Import AI 448 : R&D en IA ; l'agent CUDA de ByteDance ; IA satellite embarquée
Ajeya Cotra, chercheuse reconnue spécialisée dans les prévisions sur l'IA, vient de publier une mise à jour publique dans laquelle elle reconnaît avoir sous-estimé la vitesse de progression des systèmes d'intelligence artificielle. En janvier 2026, elle anticipait qu'un agent IA aurait un "horizon temporel" — c'est-à-dire la durée maximale de travail autonome qu'il peut mener sans assistance humaine — d'environ 24 heures d'ici fin 2026. Or, les derniers résultats de METR (une organisation qui évalue les capacités des agents IA) montrent que Claude Opus 4.6 d'Anthropic atteint déjà un horizon de 12 heures. Cotra révise donc ses estimations à la hausse : selon elle, d'ici la fin de l'année, les agents IA devraient dépasser les 100 heures d'autonomie sur des tâches logicielles complexes. Dans ce même numéro de la newsletter Import AI, des chercheurs de GovAI et de l'Université d'Oxford publient un cadre de 14 métriques conçu pour mesurer l'avancement de l'automatisation de la R&D en IA — c'est-à-dire la capacité des systèmes IA à construire d'autres systèmes IA.
Ces développements ont des implications directes pour l'ensemble du secteur technologique. Un agent capable de travailler de manière autonome pendant plus de 100 heures représente l'équivalent de plusieurs semaines-homme de travail qualifié, ce qui remet en question le concept même de "temps de cycle" dans le développement logiciel. Pour les entreprises qui s'appuient sur des équipes d'ingénieurs, c'est un signal fort : l'IA ne se contente plus d'assister les développeurs, elle commence à les remplacer sur des tâches étendues et complexes. Les 14 métriques proposées par GovAI visent précisément à anticiper le moment où l'IA deviendrait capable d'amélioration récursive — c'est-à-dire de se perfectionner elle-même —, un seuil souvent décrit comme un point de bascule majeur, au-delà duquel l'accélération technologique pourrait devenir difficile à piloter.

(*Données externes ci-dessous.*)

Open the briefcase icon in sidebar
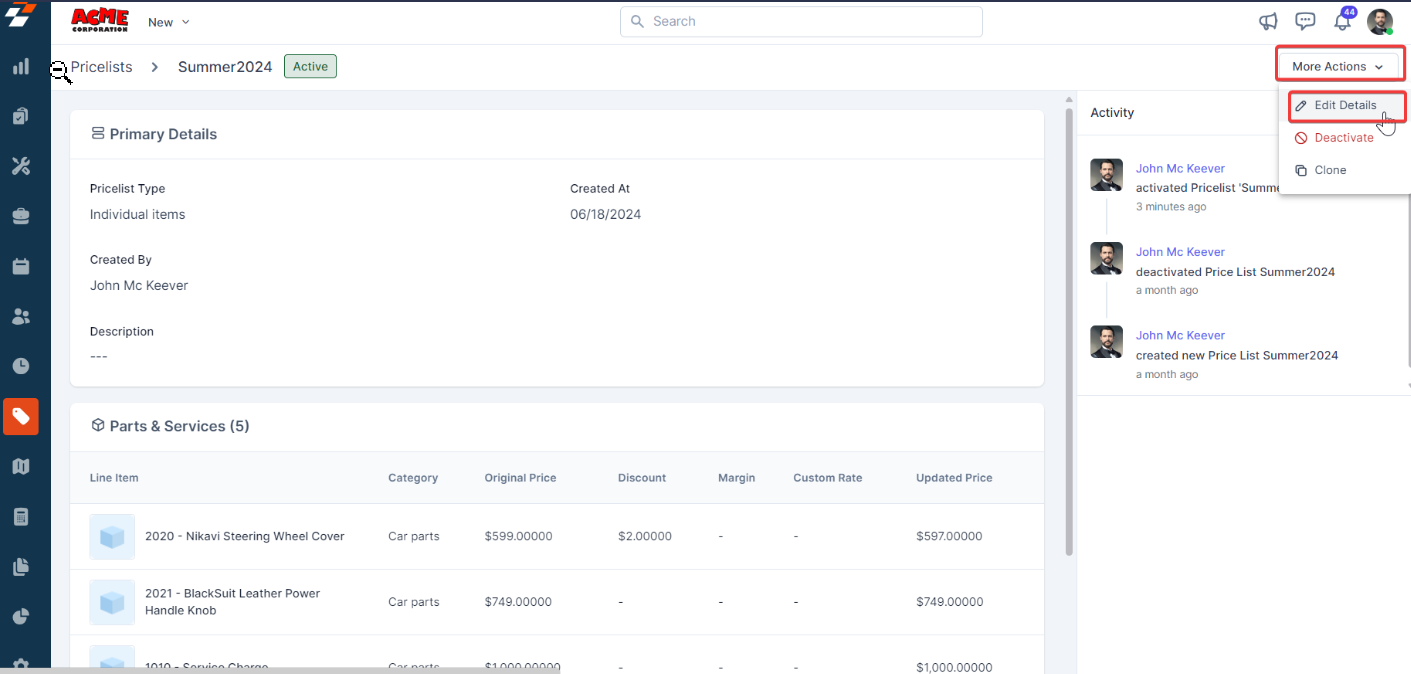Screen dimensions: 1411x674 click(20, 216)
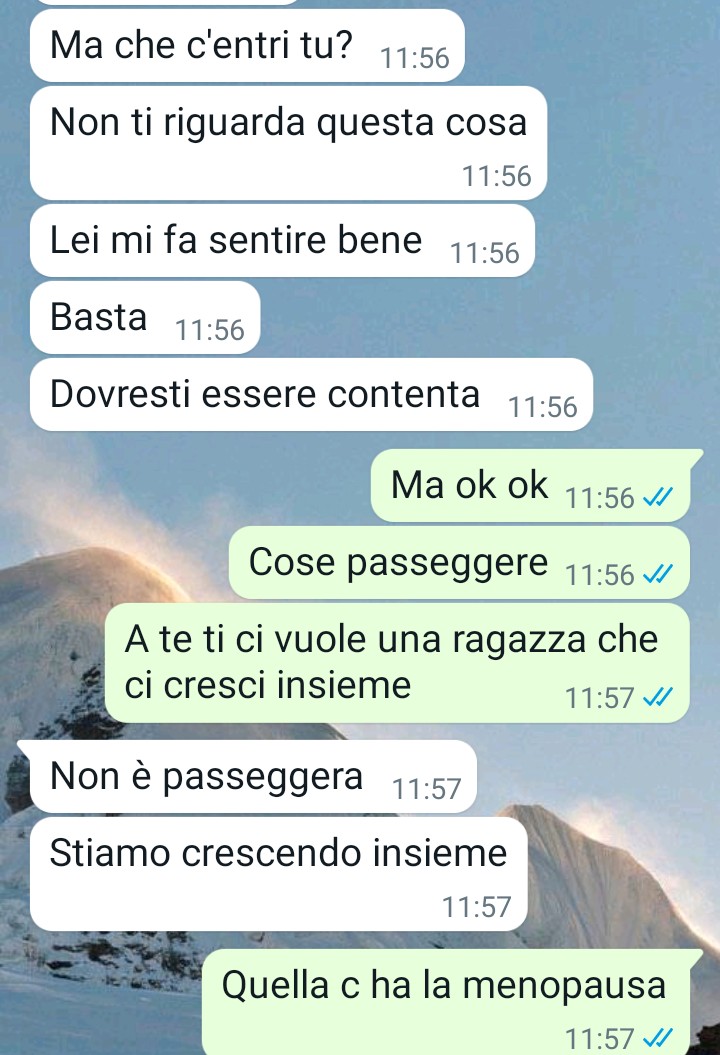Image resolution: width=720 pixels, height=1055 pixels.
Task: Select the 'Non ti riguarda questa cosa' bubble
Action: [288, 143]
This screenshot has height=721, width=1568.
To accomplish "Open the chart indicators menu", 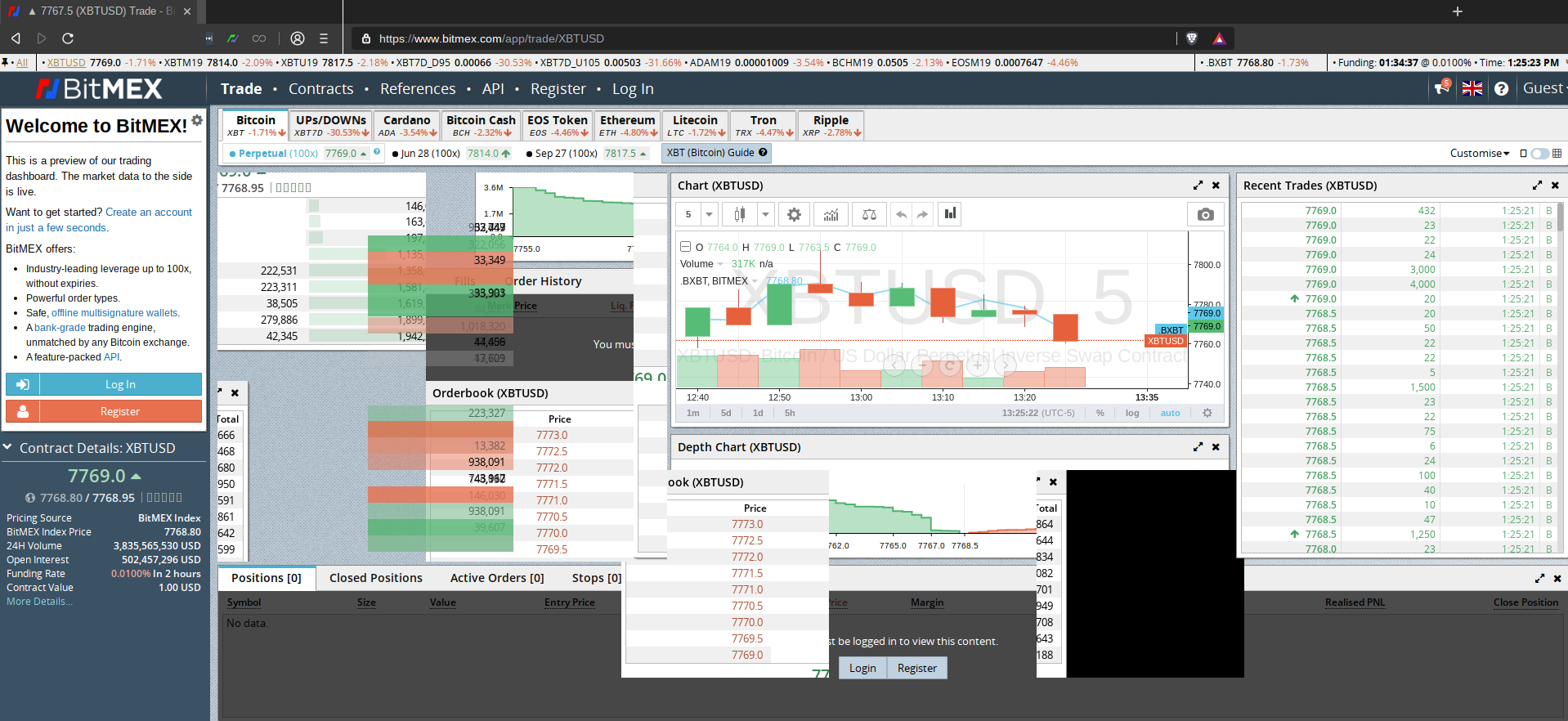I will [x=831, y=215].
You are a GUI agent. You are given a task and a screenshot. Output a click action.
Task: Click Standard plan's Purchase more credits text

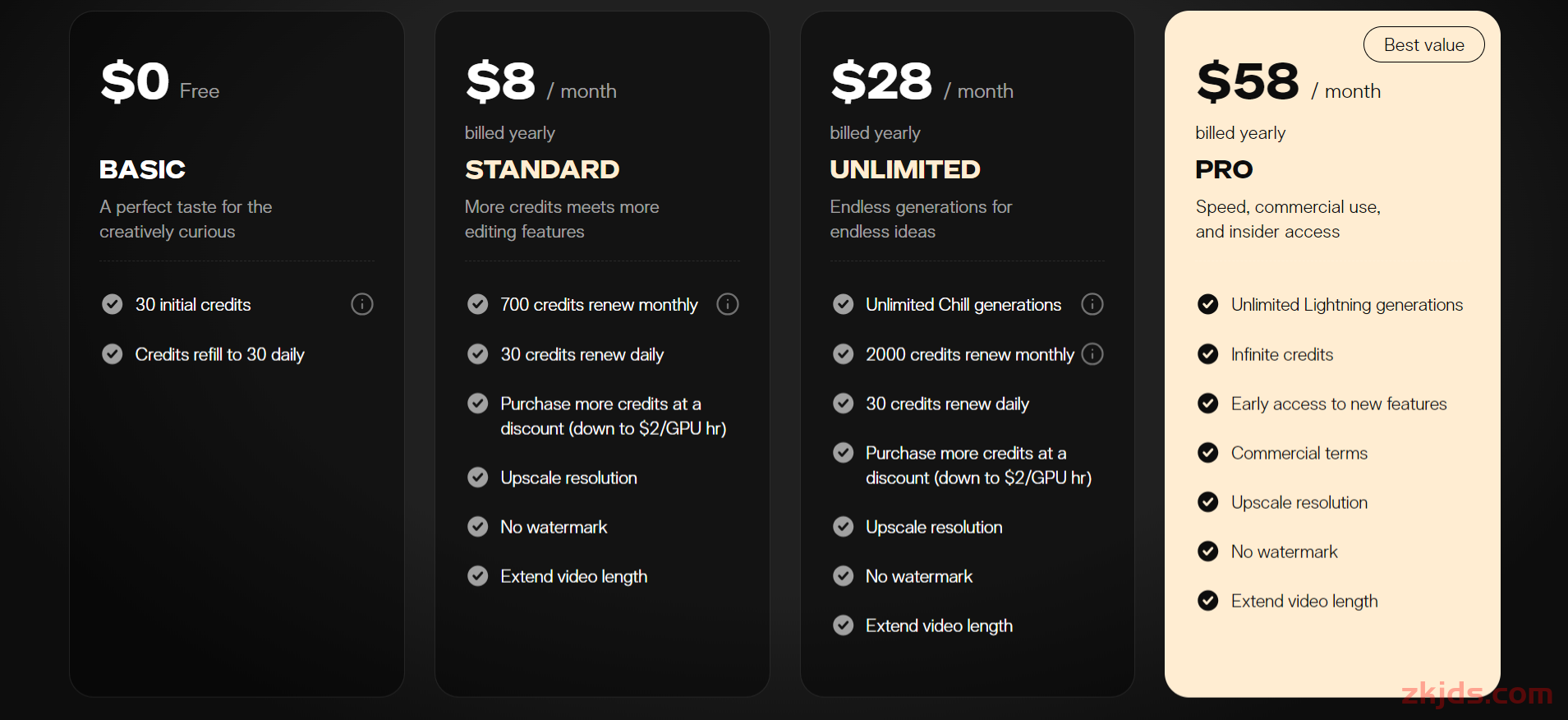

La notion d'amélioration récursive de l'IA est débattue depuis des années dans les cercles de la sécurité des systèmes avancés, mais elle était jusque-là considérée comme un horizon lointain. Les progrès récents de modèles comme Opus 4.6 signalent que cet horizon se rapproche beaucoup plus vite que prévu, y compris par celles et ceux dont c'est le métier de l'estimer. GovAI et Oxford proposent des indicateurs concrets — performance relative des IA versus équipes humaines, fréquence d'utilisation dans les décisions critiques, niveau de permissions accordées aux systèmes, taux de comportements indésirables en production — pour permettre aux régulateurs et aux laboratoires de suivre cette trajectoire avant qu'elle ne devienne incontrôlable. L'enjeu affiché est explicite : l'automatisation de la R&D en IA pourrait accélérer à la fois les bénéfices attendus et les risques les plus graves, incluant le développement d'armes de destruction massive ou des disruptions économiques massives liées au chômage technologique.
Les 14 métriques publiées par GovAI et l'Université d'Oxford pour mesurer l'automatisation de la R&D en IA pourraient directement alimenter le cadre réglementaire européen, notamment les dispositions de l'AI Act relatives aux systèmes à haut risque et aux modèles à usage général.